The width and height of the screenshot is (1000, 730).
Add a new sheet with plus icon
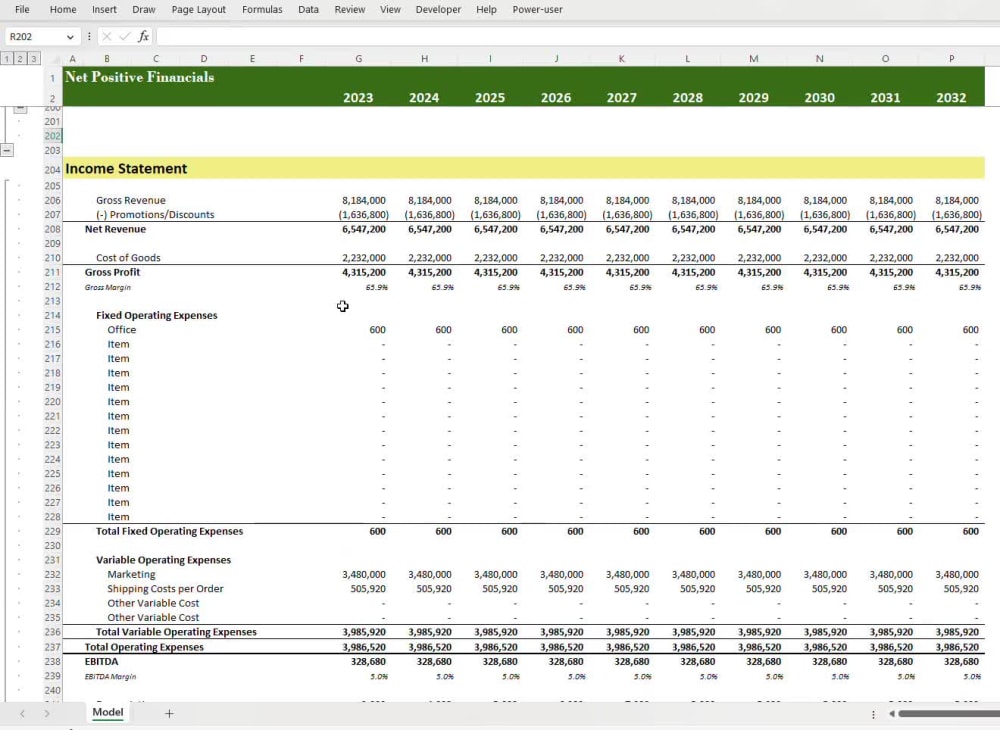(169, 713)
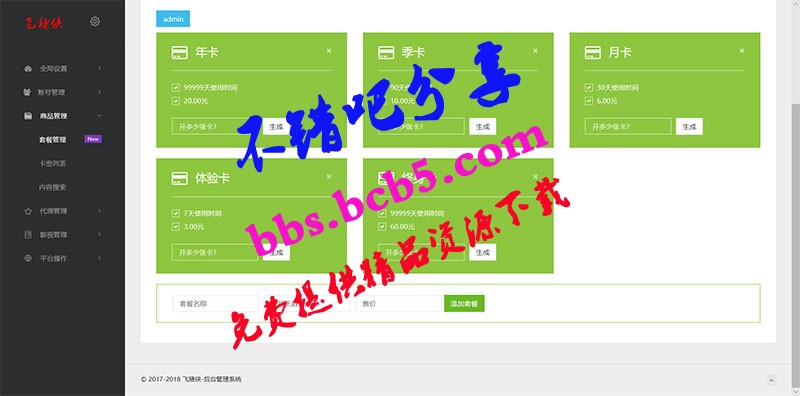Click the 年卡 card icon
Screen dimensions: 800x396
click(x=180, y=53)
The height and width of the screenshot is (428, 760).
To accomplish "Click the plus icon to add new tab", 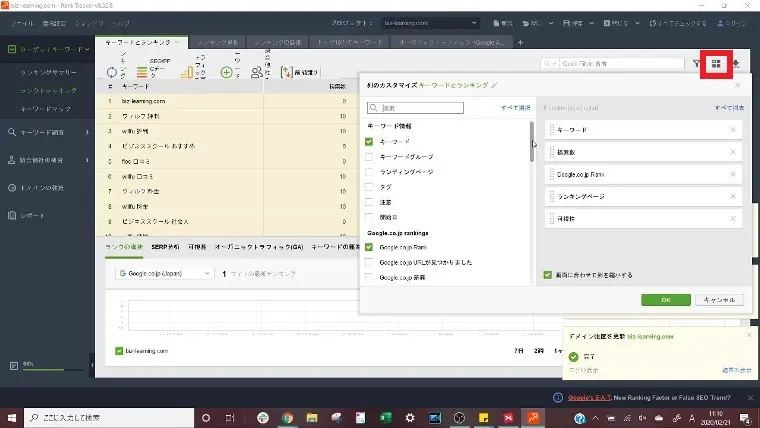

_Work to be completed_
Once the pictures are set aside, repeat the data above exactly as written.

_Task output_
The width and height of the screenshot is (1000, 730).
Add a new sheet with plus icon
(169, 713)
Click the 年卡 card icon
Screen dimensions: 800x396
click(x=180, y=53)
The height and width of the screenshot is (428, 760).
To accomplish "Click the plus icon to add new tab", 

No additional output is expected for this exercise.